WolfDen to shelter, aid freshmen

ST. JOHNSVILLE-The Oppenheim-Ephratah-St. Johnsville School District will push forward with a new education pattern for incoming freshmen for the district.

According to Robert Smith, OESJ High School principal, officials are developing a freshman academy for students entering the high school.

All 42 incoming ninth-grade students would be placed in the WolfDen Academy. According to Smith, the academy is designed to allow incoming students to adapt to the high school experience.

“Basically, what we want is a school within a school,” Smith said.

Smith and members of the building’s administration have met over the past two months to set up this plan.

Smith said while the details behind the program are still being worked on, the program will be ready by September for the 2014-15 school year.

“What we are looking to do with the academy is a much broader approach similar to what [P-Tech Schools] are doing: The thematic approach to learning with project-based learning,” Smith said.

Smith explained the new academy would be different from traditional education, following a hands-on approach similar to the P-Tech programs, along with career and college preparedness classes. However, no regular classes would be affected or canceled, he said.

Smith explained ninth-grade is pivotal in a student’s progression, when they find themselves struggling to navigate large, impersonal and competitive environments. Smith said this causes ninth-grade to be a “holding tank” due to kids not passing the grade or dropping out later.

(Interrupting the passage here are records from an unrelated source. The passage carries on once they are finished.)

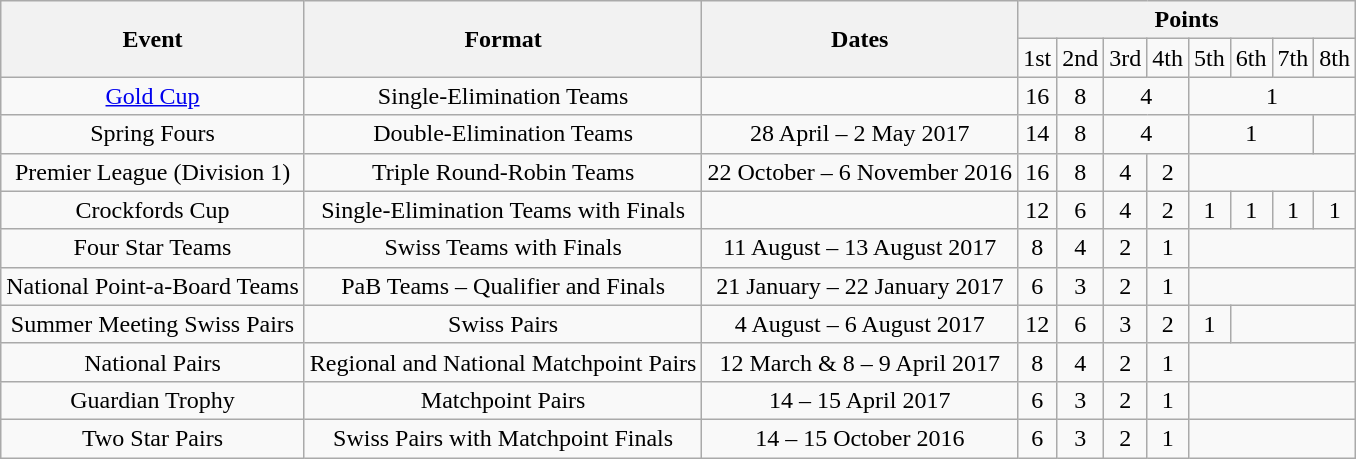
Summer Meeting Swiss Pairs [153, 324]
5th [1210, 58]
2nd [1080, 58]
National Pairs [153, 362]
PaB Teams – Qualifier and Finals [503, 286]
Matchpoint Pairs [503, 400]
Dates [860, 39]
8th [1335, 58]
Single-Elimination Teams [503, 96]
Event [153, 39]
Regional and National Matchpoint Pairs [503, 362]
Single-Elimination Teams with Finals [503, 210]
22 October – 6 November 2016 [860, 172]
Two Star Pairs [153, 438]
21 January – 22 January 2017 [860, 286]
Crockfords Cup [153, 210]
Premier League (Division 1) [153, 172]
12 March & 8 – 9 April 2017 [860, 362]
3rd [1126, 58]
National Point-a-Board Teams [153, 286]
4 August – 6 August 2017 [860, 324]
Spring Fours [153, 134]
28 April – 2 May 2017 [860, 134]
Four Star Teams [153, 248]
Swiss Teams with Finals [503, 248]
14 – 15 April 2017 [860, 400]
Swiss Pairs [503, 324]
7th [1293, 58]
Double-Elimination Teams [503, 134]
Points [1187, 20]
11 August – 13 August 2017 [860, 248]
Format [503, 39]
Guardian Trophy [153, 400]
14 – 15 October 2016 [860, 438]
Triple Round-Robin Teams [503, 172]
Swiss Pairs with Matchpoint Finals [503, 438]
6th [1251, 58]
1st [1038, 58]
14 [1038, 134]
Gold Cup [153, 96]
4th [1168, 58]
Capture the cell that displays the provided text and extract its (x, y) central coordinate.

“I unfortunately signed our 12th dropout letter [April 1],” Smith said.

Smith said students drop out of high school predominately because those students do not have enough ties with the teachers or school to encourage them to succeed.

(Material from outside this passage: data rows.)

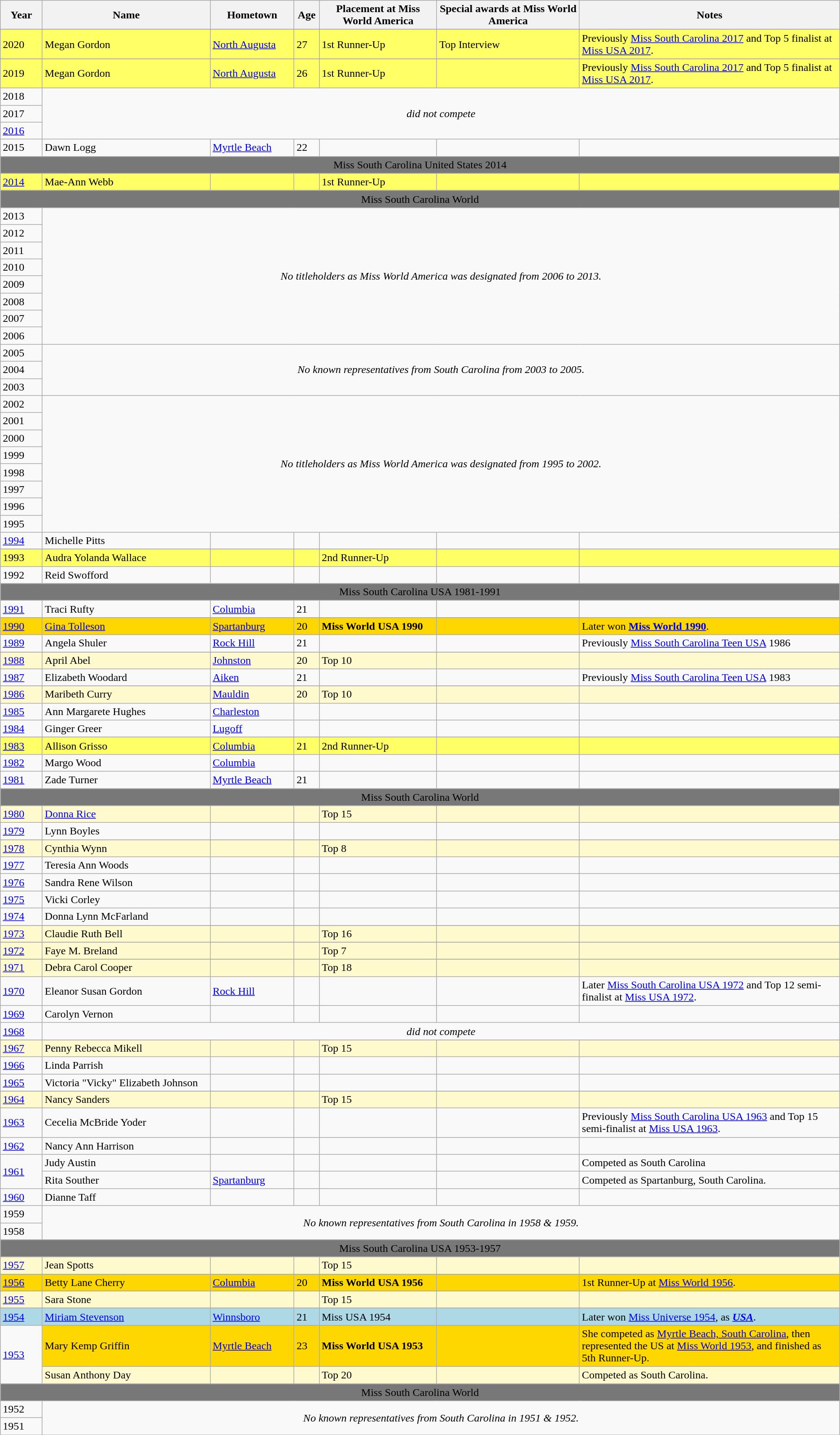
1961 (22, 1171)
Mae-Ann Webb (126, 182)
Miriam Stevenson (126, 1316)
Top 16 (378, 933)
Special awards at Miss World America (508, 15)
1978 (22, 848)
Linda Parrish (126, 1065)
Faye M. Breland (126, 950)
1957 (22, 1265)
Miss USA 1954 (378, 1316)
2004 (22, 370)
1958 (22, 1231)
1951 (22, 1426)
2016 (22, 131)
1982 (22, 762)
Penny Rebecca Mikell (126, 1048)
Competed as Spartanburg, South Carolina. (709, 1180)
Miss South Carolina USA 1953-1957 (420, 1248)
Mauldin (252, 694)
1965 (22, 1082)
Top Interview (508, 44)
No known representatives from South Carolina in 1958 & 1959. (441, 1222)
Previously Miss South Carolina Teen USA 1983 (709, 677)
Miss World USA 1990 (378, 626)
Dianne Taff (126, 1197)
Nancy Ann Harrison (126, 1146)
Top 7 (378, 950)
Lynn Boyles (126, 831)
1998 (22, 472)
27 (306, 44)
2013 (22, 216)
Teresia Ann Woods (126, 865)
2003 (22, 387)
Betty Lane Cherry (126, 1282)
Margo Wood (126, 762)
1971 (22, 967)
1989 (22, 643)
Miss South Carolina United States 2014 (420, 165)
1986 (22, 694)
Angela Shuler (126, 643)
2014 (22, 182)
1956 (22, 1282)
1999 (22, 455)
Cynthia Wynn (126, 848)
1st Runner-Up at Miss World 1956. (709, 1282)
1953 (22, 1354)
Top 8 (378, 848)
1976 (22, 882)
Charleston (252, 711)
Competed as South Carolina. (709, 1374)
1977 (22, 865)
1963 (22, 1123)
22 (306, 148)
Victoria "Vicky" Elizabeth Johnson (126, 1082)
1967 (22, 1048)
1980 (22, 814)
Lugoff (252, 728)
1987 (22, 677)
2015 (22, 148)
2005 (22, 353)
1992 (22, 575)
Susan Anthony Day (126, 1374)
2018 (22, 96)
2009 (22, 284)
1959 (22, 1214)
1993 (22, 558)
1969 (22, 1014)
2002 (22, 404)
Winnsboro (252, 1316)
Age (306, 15)
1985 (22, 711)
1984 (22, 728)
2007 (22, 319)
2001 (22, 421)
Audra Yolanda Wallace (126, 558)
Vicki Corley (126, 899)
Zade Turner (126, 779)
Jean Spotts (126, 1265)
Claudie Ruth Bell (126, 933)
Donna Rice (126, 814)
Miss South Carolina USA 1981-1991 (420, 592)
1962 (22, 1146)
Traci Rufty (126, 609)
2008 (22, 302)
2019 (22, 74)
1997 (22, 489)
Debra Carol Cooper (126, 967)
Later Miss South Carolina USA 1972 and Top 12 semi-finalist at Miss USA 1972. (709, 991)
Sara Stone (126, 1299)
Allison Grisso (126, 745)
1955 (22, 1299)
26 (306, 74)
Top 18 (378, 967)
Judy Austin (126, 1163)
1981 (22, 779)
Ginger Greer (126, 728)
Sandra Rene Wilson (126, 882)
April Abel (126, 660)
Name (126, 15)
23 (306, 1345)
1988 (22, 660)
Gina Tolleson (126, 626)
Donna Lynn McFarland (126, 916)
Mary Kemp Griffin (126, 1345)
Competed as South Carolina (709, 1163)
1996 (22, 506)
Nancy Sanders (126, 1099)
No titleholders as Miss World America was designated from 1995 to 2002. (441, 464)
Carolyn Vernon (126, 1014)
1960 (22, 1197)
1975 (22, 899)
Eleanor Susan Gordon (126, 991)
2010 (22, 267)
1954 (22, 1316)
Previously Miss South Carolina USA 1963 and Top 15 semi-finalist at Miss USA 1963. (709, 1123)
Johnston (252, 660)
Rita Souther (126, 1180)
Year (22, 15)
2017 (22, 114)
1983 (22, 745)
1991 (22, 609)
Michelle Pitts (126, 541)
Aiken (252, 677)
1972 (22, 950)
1968 (22, 1031)
Maribeth Curry (126, 694)
1990 (22, 626)
1964 (22, 1099)
Miss World USA 1956 (378, 1282)
1970 (22, 991)
Previously Miss South Carolina Teen USA 1986 (709, 643)
1973 (22, 933)
No known representatives from South Carolina in 1951 & 1952. (441, 1418)
1966 (22, 1065)
2011 (22, 250)
She competed as Myrtle Beach, South Carolina, then represented the US at Miss World 1953, and finished as 5th Runner-Up. (709, 1345)
1979 (22, 831)
1994 (22, 541)
Miss World USA 1953 (378, 1345)
Later won Miss Universe 1954, as USA. (709, 1316)
No known representatives from South Carolina from 2003 to 2005. (441, 370)
Notes (709, 15)
Top 20 (378, 1374)
No titleholders as Miss World America was designated from 2006 to 2013. (441, 276)
Dawn Logg (126, 148)
1952 (22, 1409)
Elizabeth Woodard (126, 677)
Later won Miss World 1990. (709, 626)
2020 (22, 44)
1974 (22, 916)
Reid Swofford (126, 575)
2006 (22, 336)
Cecelia McBride Yoder (126, 1123)
2000 (22, 438)
Placement at Miss World America (378, 15)
1995 (22, 524)
Hometown (252, 15)
2012 (22, 233)
Ann Margarete Hughes (126, 711)
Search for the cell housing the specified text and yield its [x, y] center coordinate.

The academy would provide incoming students with additional resources and personalized support to overcome transitional obstacles, he said.

According to Smith, some of the additional resources would include one-on-one tutoring and time with a social worker or psychologist working for the district.

“We are going to be proactive, if you will,” Smith said.

Smith said the goals of the program are increasing the passing rate from ninth to 10th-grade by 5 percent, lowering the percentage of students losing credit or failing one or more courses in the freshman year, an increase of the average grade point average for freshman and promoting extracurricular activities.